BSL2 — Contenimento rinforzato
Cabina BSC classe II per operazioni con aerosol, autoclave disponibile, accesso limitato, segnaletica biohazard. Per agenti Gruppo 2.
BSL3 — Contenimento elevato
Pressione negativa, doppia porta, BSC classe II obbligatoria, centrifughe sigillate, decontaminazione effluenti, DPI rinforzati. Per agenti Gruppo 3.
BSL4 — Contenimento massimo
Tuta pressurizzata o isolatore a guanti, edificio dedicato, decontaminazione totale di persone e materiali. Pochi laboratori nel mondo. Per agenti Gruppo 4.

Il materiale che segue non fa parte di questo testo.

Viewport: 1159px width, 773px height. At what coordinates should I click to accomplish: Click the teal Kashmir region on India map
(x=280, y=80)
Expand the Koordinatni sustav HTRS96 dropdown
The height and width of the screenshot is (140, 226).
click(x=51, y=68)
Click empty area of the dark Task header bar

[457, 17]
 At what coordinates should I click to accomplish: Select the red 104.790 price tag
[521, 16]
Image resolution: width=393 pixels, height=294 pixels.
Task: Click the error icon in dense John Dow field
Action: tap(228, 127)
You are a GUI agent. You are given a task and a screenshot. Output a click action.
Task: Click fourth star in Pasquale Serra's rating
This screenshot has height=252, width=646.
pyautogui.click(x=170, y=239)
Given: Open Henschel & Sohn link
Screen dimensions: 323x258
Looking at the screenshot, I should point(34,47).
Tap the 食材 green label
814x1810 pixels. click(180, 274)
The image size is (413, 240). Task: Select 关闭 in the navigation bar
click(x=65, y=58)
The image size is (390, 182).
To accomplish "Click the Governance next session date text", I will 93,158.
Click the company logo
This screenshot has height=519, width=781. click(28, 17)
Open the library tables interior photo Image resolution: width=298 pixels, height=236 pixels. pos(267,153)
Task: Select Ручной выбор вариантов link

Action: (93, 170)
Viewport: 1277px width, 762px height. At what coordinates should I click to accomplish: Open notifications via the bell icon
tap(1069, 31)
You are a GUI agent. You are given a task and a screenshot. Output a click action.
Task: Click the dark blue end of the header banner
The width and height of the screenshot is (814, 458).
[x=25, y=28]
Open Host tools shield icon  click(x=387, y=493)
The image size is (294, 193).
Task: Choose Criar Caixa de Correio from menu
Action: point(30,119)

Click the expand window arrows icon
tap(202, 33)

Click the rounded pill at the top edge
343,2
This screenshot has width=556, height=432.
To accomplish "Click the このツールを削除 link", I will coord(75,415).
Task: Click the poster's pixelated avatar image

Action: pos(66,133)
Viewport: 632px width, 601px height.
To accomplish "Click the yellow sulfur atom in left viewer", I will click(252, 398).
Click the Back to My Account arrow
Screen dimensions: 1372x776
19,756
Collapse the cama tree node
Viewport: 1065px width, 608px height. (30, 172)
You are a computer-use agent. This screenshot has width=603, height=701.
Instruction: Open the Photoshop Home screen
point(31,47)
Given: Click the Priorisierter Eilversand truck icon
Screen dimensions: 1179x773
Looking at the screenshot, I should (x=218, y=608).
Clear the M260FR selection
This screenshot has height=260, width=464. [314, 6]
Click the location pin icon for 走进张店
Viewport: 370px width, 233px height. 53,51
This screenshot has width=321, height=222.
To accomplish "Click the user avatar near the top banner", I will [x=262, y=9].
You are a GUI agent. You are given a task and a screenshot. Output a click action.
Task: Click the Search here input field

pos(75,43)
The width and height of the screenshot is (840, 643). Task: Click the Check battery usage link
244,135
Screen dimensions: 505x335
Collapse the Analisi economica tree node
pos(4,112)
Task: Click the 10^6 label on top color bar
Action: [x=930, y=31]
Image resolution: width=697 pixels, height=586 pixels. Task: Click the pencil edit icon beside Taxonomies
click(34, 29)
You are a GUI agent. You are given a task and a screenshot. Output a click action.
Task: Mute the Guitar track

Avvertenza. Strumento informativo a scopo divulgativo basato sul D.Lgs 81/08 Titolo X e sulla Direttiva 2000/54/CE. Non sostituisce la valutazione professionale del rischio biologico redatta dal RSPP con il medico competente, né il Documento di Valutazione dei Rischi (DVR) ex art. 28 D.Lgs 81/08. La classificazione definitiva degli agenti biologici richiede verifica sull'Allegato XLVI del D.Lgs 81/08 e sulle banche dati ufficiali (ECDC, Ministero della Salute, ISS). Non viene fornita alcuna garanzia di conformità legale.